Having a flow direction which must be parsed for each flow would also make queries painful in a database. Directionality is not always determinable by the Argus auditing tool. When directionality is unknown, a number of heuristics are performed to determine it and if it is still unknown it is marked in the database as unknown. Otherwise, the flow is converted in to a format in which there is a source IP address and a destination IP address, not a left and right with a flow direction.
Reformatting Tool
In our code repository, there is a conversion tool (dp_reformat) which takes a data path full of compressed Argus flow level data files and converts them to Datapository format for insertion.
The tool will parse the Argus flow level data and scp it over to Datapository where it can be inserted in to the database.
To use the tool, you specify a path which contains the Argus flow level data and it will traverse it recursively and output the data in to a file such as core-full.2005.02.01.02.55.gz-dp.

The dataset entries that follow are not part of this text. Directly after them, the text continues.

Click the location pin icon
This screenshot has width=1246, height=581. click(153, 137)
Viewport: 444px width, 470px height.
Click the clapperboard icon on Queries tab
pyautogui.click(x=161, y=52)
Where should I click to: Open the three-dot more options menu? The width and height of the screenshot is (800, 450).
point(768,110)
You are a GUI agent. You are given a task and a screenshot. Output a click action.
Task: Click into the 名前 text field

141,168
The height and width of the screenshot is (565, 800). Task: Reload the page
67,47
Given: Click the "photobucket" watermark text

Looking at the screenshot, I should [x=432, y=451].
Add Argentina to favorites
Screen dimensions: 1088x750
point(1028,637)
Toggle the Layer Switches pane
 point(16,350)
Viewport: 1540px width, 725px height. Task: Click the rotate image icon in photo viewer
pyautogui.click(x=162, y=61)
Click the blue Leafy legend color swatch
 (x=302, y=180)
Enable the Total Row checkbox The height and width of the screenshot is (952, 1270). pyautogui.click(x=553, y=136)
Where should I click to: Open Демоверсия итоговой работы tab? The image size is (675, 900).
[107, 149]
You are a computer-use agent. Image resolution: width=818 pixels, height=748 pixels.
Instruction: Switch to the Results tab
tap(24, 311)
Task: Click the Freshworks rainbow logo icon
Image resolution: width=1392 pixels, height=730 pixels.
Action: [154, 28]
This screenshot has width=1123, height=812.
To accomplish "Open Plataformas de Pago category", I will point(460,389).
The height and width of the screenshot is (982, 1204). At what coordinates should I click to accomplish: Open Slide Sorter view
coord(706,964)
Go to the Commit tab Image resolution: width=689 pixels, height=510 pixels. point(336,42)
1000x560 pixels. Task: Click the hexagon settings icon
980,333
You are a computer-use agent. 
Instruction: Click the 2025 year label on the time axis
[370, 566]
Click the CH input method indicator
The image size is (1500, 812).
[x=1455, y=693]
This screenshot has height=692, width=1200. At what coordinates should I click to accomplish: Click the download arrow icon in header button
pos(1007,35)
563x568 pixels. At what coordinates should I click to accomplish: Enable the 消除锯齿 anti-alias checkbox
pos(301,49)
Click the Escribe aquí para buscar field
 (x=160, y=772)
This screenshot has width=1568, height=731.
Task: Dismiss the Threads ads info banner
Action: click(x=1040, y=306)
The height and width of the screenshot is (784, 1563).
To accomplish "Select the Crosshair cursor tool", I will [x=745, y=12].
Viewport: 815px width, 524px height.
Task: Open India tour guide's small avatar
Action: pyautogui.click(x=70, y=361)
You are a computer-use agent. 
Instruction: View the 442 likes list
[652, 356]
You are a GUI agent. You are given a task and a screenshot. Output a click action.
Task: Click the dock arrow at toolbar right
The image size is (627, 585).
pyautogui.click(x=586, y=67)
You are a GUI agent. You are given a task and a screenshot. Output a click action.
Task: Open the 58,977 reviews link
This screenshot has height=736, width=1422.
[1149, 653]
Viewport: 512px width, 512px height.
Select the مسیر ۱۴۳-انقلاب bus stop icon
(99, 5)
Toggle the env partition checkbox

An example usage for converting all of the data from February of 2005, which also displays its current status, is:
$ ./dp_reformat /mnt/campus-2005-1TB/Data/archive/2005/02 0 / 7726 | /mnt/campus-2005-1TB/Data/archive/2005/02/01/00/core-full.2005.02.01.00.00.gz 1 / 7726 | /mnt/campus-2005-1TB/Data/archive/2005/02/01/00/core-full.2005.02.01.00.05.gz 2 / 7726 | /mnt/campus-2005-1TB/Data/archive/2005/02/01/00/core-full.2005.02.01.00.10.gz 3 / 7726 | /mnt/campus-2005-1TB/Data/archive/2005/02/01/00/core-full.2005.02.01.00.15.gz
Currently, the command line parameter is not implemented yet (it always parses february) and scping the files to Datapository is hard coded to my directory. This should be changed for general use.